Kritik übte der Matratzenverband nicht nur an BASF; die Branchenvertretung sah sich in der Verantwortung, nicht zuletzt auch Verbraucher umfassend, fair und verständlich zu informieren, die im zeitlichen Umfeld des Störfalls eine Matratze gekauft hatten. Doch lediglich ein Schaumhersteller habe auf die Fragen des Verbandes zeitnah und verbindlich geantwortet. "Bei allem Verständnis dafür, dass es Zeit in Anspruch nimmt, zuverlässige Untersuchungsergebnisse zu gewinnen, ist es einfach unschön, gar keine Antworten zu bekommen und es zeigt sich, wie weit die Hersteller von Schaumstoffen von den berechtigten Sorgen der Verbraucher entfernt sind", klagte Geschäftsführer Dr. Ulrich Leifeld. Und: "Vielleicht ist hier auch die Politik gefragt, zu erkennen, dass es nicht gut ist, wenn sich nur wenige, sehr starke Hersteller einen Markt teilen, in dem sie zum Verbraucher gar keinen Kontakt haben."
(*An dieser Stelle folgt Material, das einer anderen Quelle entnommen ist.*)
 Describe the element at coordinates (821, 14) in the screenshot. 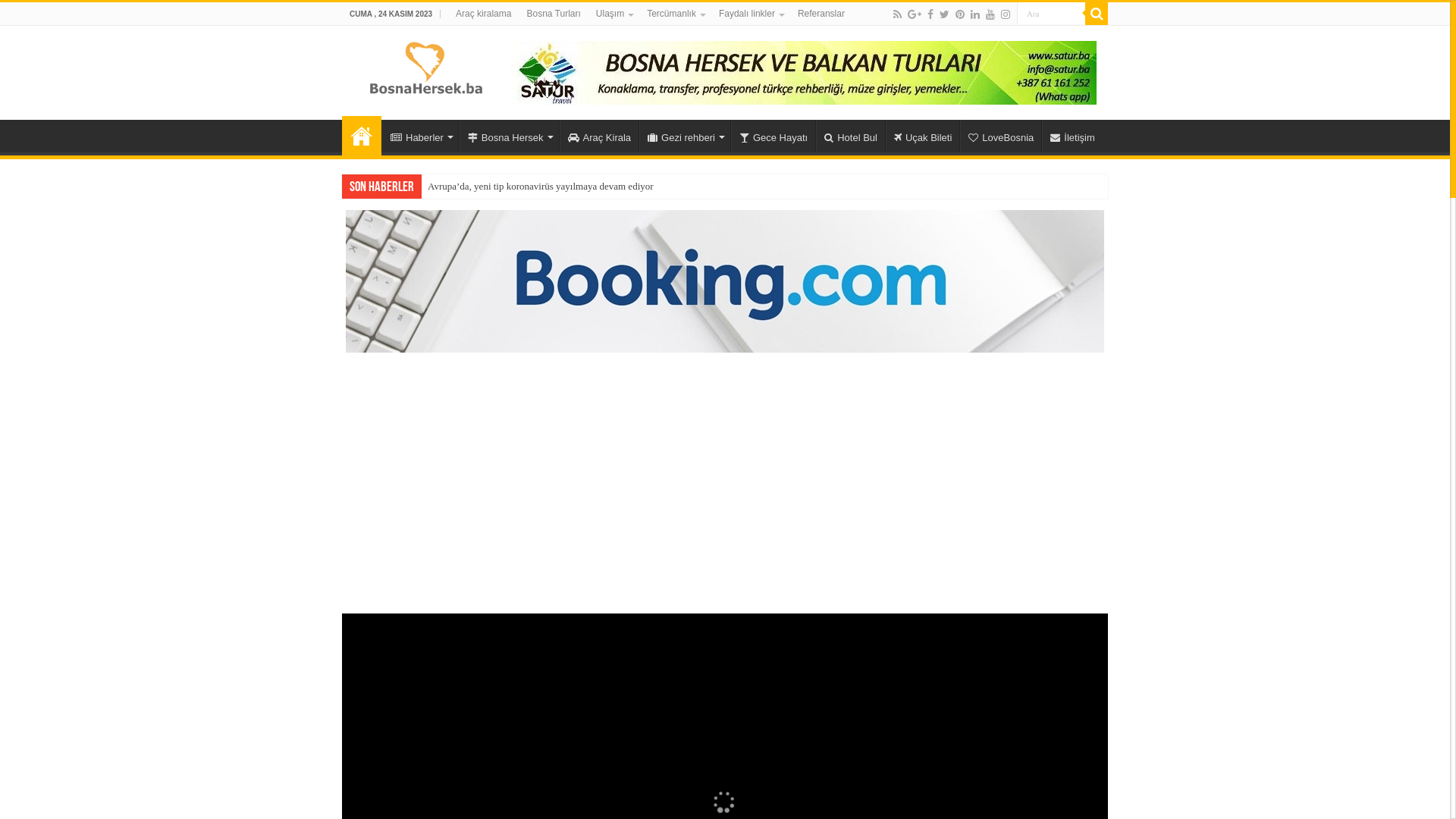

I see `'Referanslar'` at that location.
Neben dem Informationsdefizit seitens der Industriepartner beklagte Leifeld auch den "enormen Druck", den der Handel auf die Mitgliedsunternehmen des Matratzenverbandes ausgeübt hätten: "Statt besonnen zu reagieren und das genaue Ergebnis verlässlicher Untersuchungsergebnisse speziell für Matratzen abzuwarten, wurde zum Teil völlig verfrüht auf Rücknahme-Aktionen gedrängt." Und auch die Stiftung Warentest bekam ihr Fett weg, denn die habe aus Sicht des Verbandes falsche rechtliche Informationen verbreitet: "Die rechtliche Lage ist eben nicht so, wie von Stiftung Warentest kommuniziert, dass eine vorsorgliche Rückgabe oder Rückgabe aus Sorge als Grund ausreicht, um die Rücknahme von Matratzen zu fordern. Vielmehr besteht für Endkunden die Gefahr, auf den Kosten ihrer Matratzen sitzen zu bleiben, wenn diese übereilt und ohne berechtigten Grund zurückgegeben werden", so Leifeld. Die Informationen der Stiftung Warentest nannte er irreführend, zumal sie auch noch veröffentlicht wurden, nachdem die BASF darüber informiert hatte, dass von Matratzen keine Gesundheitsgefahr ausgehe.